From 514d8067666598cc9fce071f80e3cedc9b51197e Mon Sep 17 00:00:00 2001
From: boasvdp <boasvdp@gmail.com>
Date: Tue, 3 Sep 2024 11:09:53 +0200
Subject: [PATCH 6/9] fix: dont use contig number in consensus fasta header

---
 workflow/rules/consensus.smk | 2 +-
 1 file changed, 1 insertion(+), 1 deletion(-)

diff --git a/workflow/rules/consensus.smk b/workflow/rules/consensus.smk
index 07c2ca7..1163176 100644
--- a/workflow/rules/consensus.smk
+++ b/workflow/rules/consensus.smk
@@ -231,7 +231,7 @@ rule replace_fasta_header:
         """
 seqkit replace \
 -p ^ \
--r '{wildcards.sample}_contig{{nr}} ' \
+-r '{wildcards.sample} ' \
 {input.fasta} \
 1> {output.fasta} \
 2>{log}

From 523a1571d99f15edcdd688241d6a8565414c7508 Mon Sep 17 00:00:00 2001
From: boasvdp <boasvdp@gmail.com>
Date: Mon, 9 Sep 2024 09:11:34 +0200
Subject: [PATCH 7/9] fix: fix run_pipeline.sh

---
 run_pipeline.sh | 2 +-
 1 file changed, 1 insertion(+), 1 deletion(-)

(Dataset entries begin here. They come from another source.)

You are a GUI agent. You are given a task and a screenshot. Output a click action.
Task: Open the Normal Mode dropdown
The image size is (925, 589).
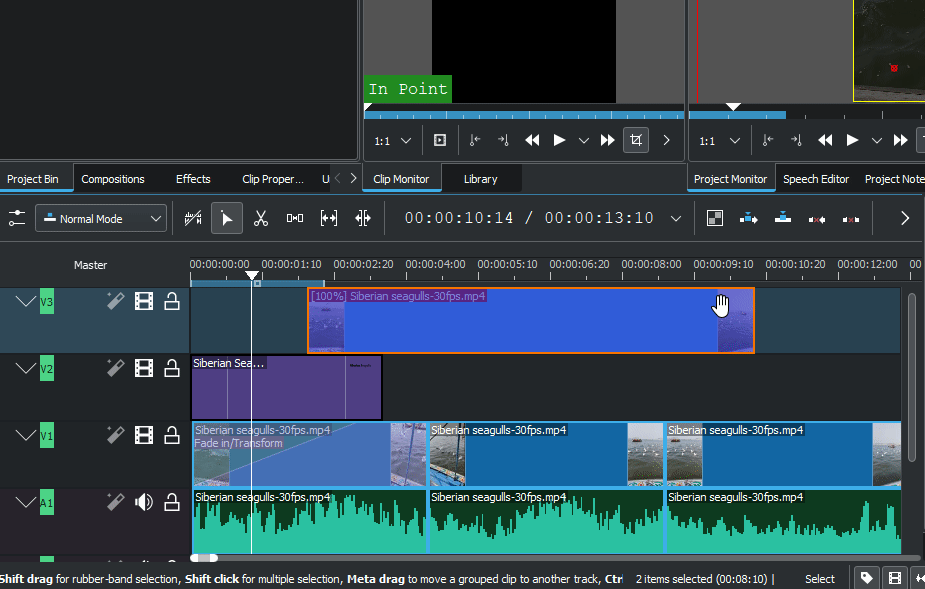click(101, 218)
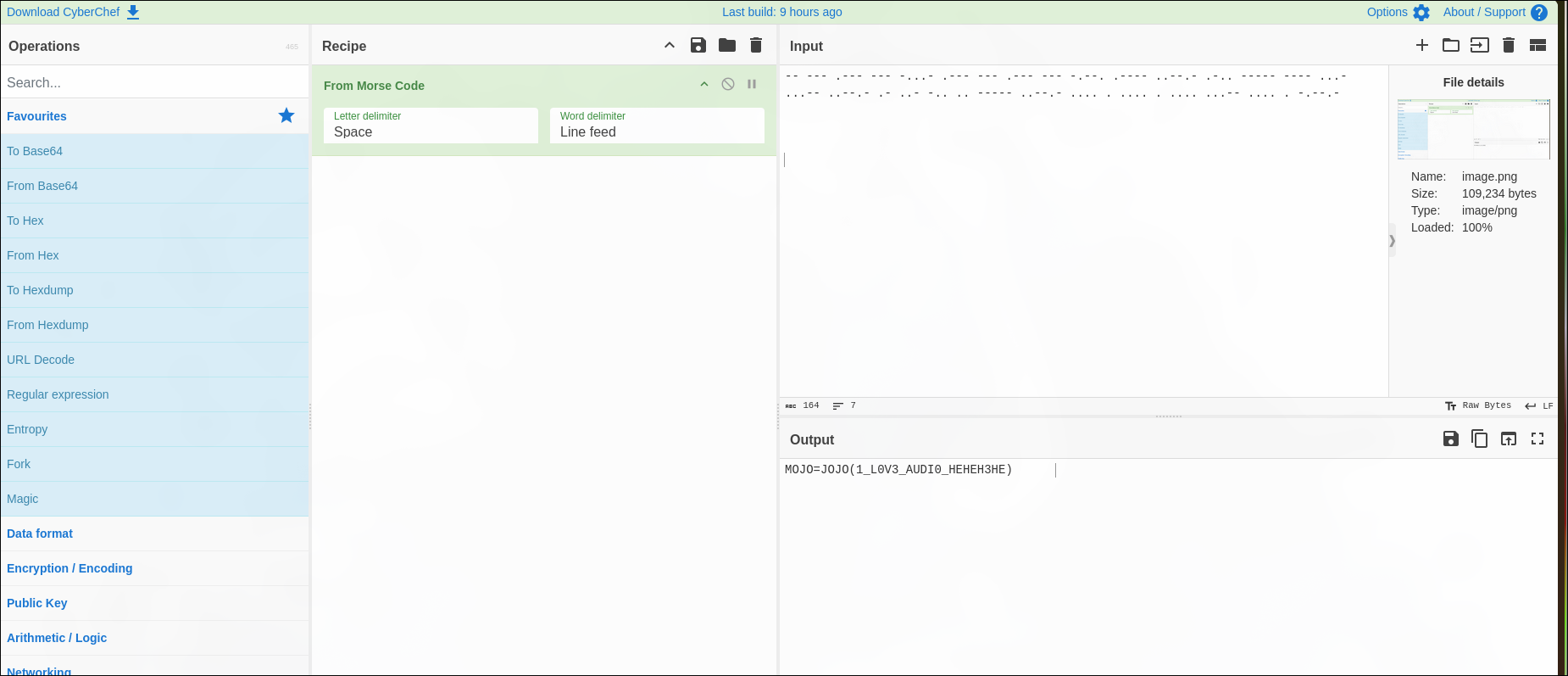Image resolution: width=1568 pixels, height=676 pixels.
Task: Add a new input tab
Action: 1422,46
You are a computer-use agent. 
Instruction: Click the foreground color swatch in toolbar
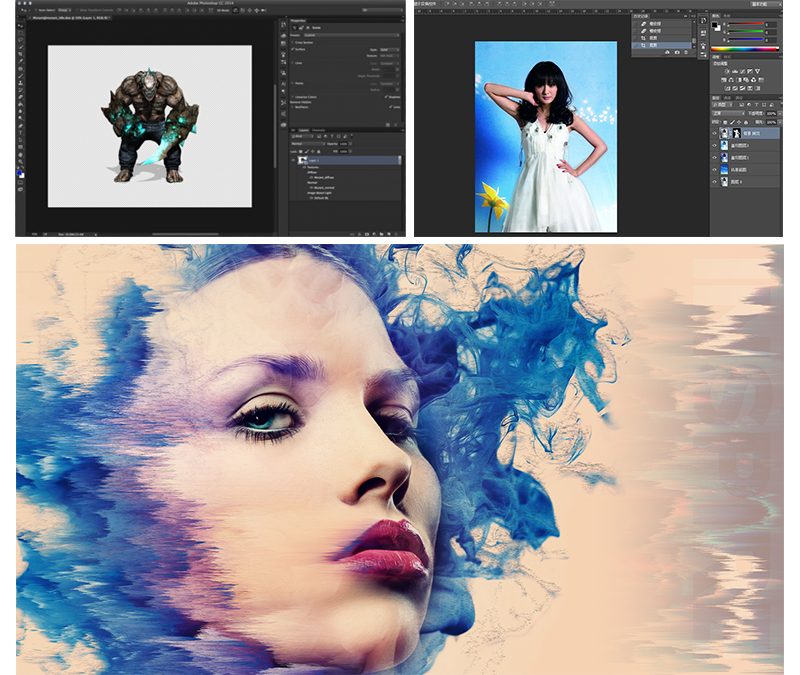(19, 172)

diff --git a/run_pipeline.sh b/run_pipeline.sh
index 56cb9f6..531b56f 100755
--- a/run_pipeline.sh
+++ b/run_pipeline.sh
@@ -25,7 +25,7 @@ fi
 #----------------------------------------------#
 # Create/update necessary environments
 PATH_MAMBA_YAML="envs/mamba.yaml"
-PATH_MASTER_YAML="envs/template_master.yaml"
+PATH_MASTER_YAML="envs/juno_variant_typing.yaml"
 MAMBA_NAME=$(head -n 1 ${PATH_MAMBA_YAML} | cut -f2 -d ' ')
 MASTER_NAME=$(head -n 1 ${PATH_MASTER_YAML} | cut -f2 -d ' ')
 

From e6dbab75181cda89e780eb0428833526683a0755 Mon Sep 17 00:00:00 2001
From: boasvdp <boasvdp@gmail.com>
Date: Mon, 9 Sep 2024 10:19:29 +0200
Subject: [PATCH 8/9] fix: fix run_pipeline.sh

---
 run_pipeline.sh | 93 +++++++++++++++++++++++++++++++++++++++----------
 1 file changed, 74 insertions(+), 19 deletions(-)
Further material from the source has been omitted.